Archive for the 'CPU of the Day' Category

May 20th, 2015 ~ by admin

TI TMS7000: The SCAT Microcontroller

TI TMX70P81 - Early 8K Prototype. Never released

TI TMX70P81 – Early 8K Piggyback Prototype. Never released

The 1980’s brought many 8-bit microcontrollers to the market, such famous designs as the Intel MCS-51, the Zilog Z8, and the Motorola MC680x.  There were many others as well, including TI’s entry into the market.  After the race into the market with one of the first microcomputers, the 4-bit TMS1000, and the top of the line TMS9900 16-bit processor, TI saw the need to fill in the middle, the 8-bit market.  TI didn’t want to make the 7000 series just another 8-bit MCU either, they wanted something different, not so different as to be eccentric, but something to set them apart.  They did so with an innovation they called SCAT.

TMS7000 SCAT Layout. Notice the 'strips' that form the different sections of the MCU (click to enlarge)

TMS7020 (2K EPROM + 128 bytes RAM) SCAT Layout. Notice the ‘strips’ that form the different sections of the MCU (click to enlarge)

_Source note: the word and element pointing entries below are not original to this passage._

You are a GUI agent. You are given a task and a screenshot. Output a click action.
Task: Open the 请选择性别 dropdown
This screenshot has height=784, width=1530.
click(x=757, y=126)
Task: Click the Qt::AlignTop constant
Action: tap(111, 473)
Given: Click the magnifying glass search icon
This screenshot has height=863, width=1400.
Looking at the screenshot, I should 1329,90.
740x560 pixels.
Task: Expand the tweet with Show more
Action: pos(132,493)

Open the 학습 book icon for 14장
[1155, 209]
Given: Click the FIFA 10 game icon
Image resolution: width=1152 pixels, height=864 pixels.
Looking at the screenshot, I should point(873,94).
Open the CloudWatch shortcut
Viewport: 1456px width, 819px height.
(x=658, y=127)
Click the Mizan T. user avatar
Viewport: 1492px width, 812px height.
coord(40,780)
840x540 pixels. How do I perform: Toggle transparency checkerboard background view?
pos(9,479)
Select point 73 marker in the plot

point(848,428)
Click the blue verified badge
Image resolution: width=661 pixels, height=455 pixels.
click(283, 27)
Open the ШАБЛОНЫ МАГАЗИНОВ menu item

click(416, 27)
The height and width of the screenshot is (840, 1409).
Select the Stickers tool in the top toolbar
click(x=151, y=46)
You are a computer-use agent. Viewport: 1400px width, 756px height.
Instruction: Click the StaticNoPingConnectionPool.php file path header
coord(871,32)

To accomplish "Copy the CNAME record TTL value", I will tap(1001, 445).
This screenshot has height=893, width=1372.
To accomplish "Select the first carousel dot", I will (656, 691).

SCAT, Strip Chip Architecture Topology, was TI’s die layout design for the TMS7000.  Instead of generating each of the blocks for the chip (SLU, ROM, RAM, etc) making them as small as possible, and then using random logic to tie them all together, they laid them out in strips on the die.  The ROM in a strip, the RAM in a strip, and the ALU etc in another.  This allowed the sections to be wired up with a minimum of random logic, resulting in a smaller die, that was also easier to test.  More importantly it allowed the TMS7000 to be easily expanded.  Adding more ROM, or RAM didn’t require redoing the entire layout, it was just added to its respective ‘strip’.

Read More »

May 3rd, 2015 ~ by admin

AMD AM29501: 8-bits to the ByteSlice

AMD AM29501DC - 10MHz Byte Slice

AMD AM29501DC – 10MHz Byte Slice

AMD is well known for its 2901 bit-slice processor of the 1970’s (being made well into the 1990’s), as well as the previously detailed AM29116 16-bit processor released in 1981. However, the 1980’s brought another AMD design as well, though not as complicated, it is no less interesting.  In 1981, there was not a clear DSP (Digital Signal Processor) architecture, or really purpose built design.  The Signetics 8X300 was well suited for such work, but was not inherently designed for it.  DSP tasks were handled by other processors, or by completely custom designs.  The AM29501 was not designed as a DSP, but it was marketed as a signal processor, at least for the first 5 years of manufacture.  What the 29501 was, was a relatively fast, and pipelined, byte slice processor, basically a highly upgraded AM2901.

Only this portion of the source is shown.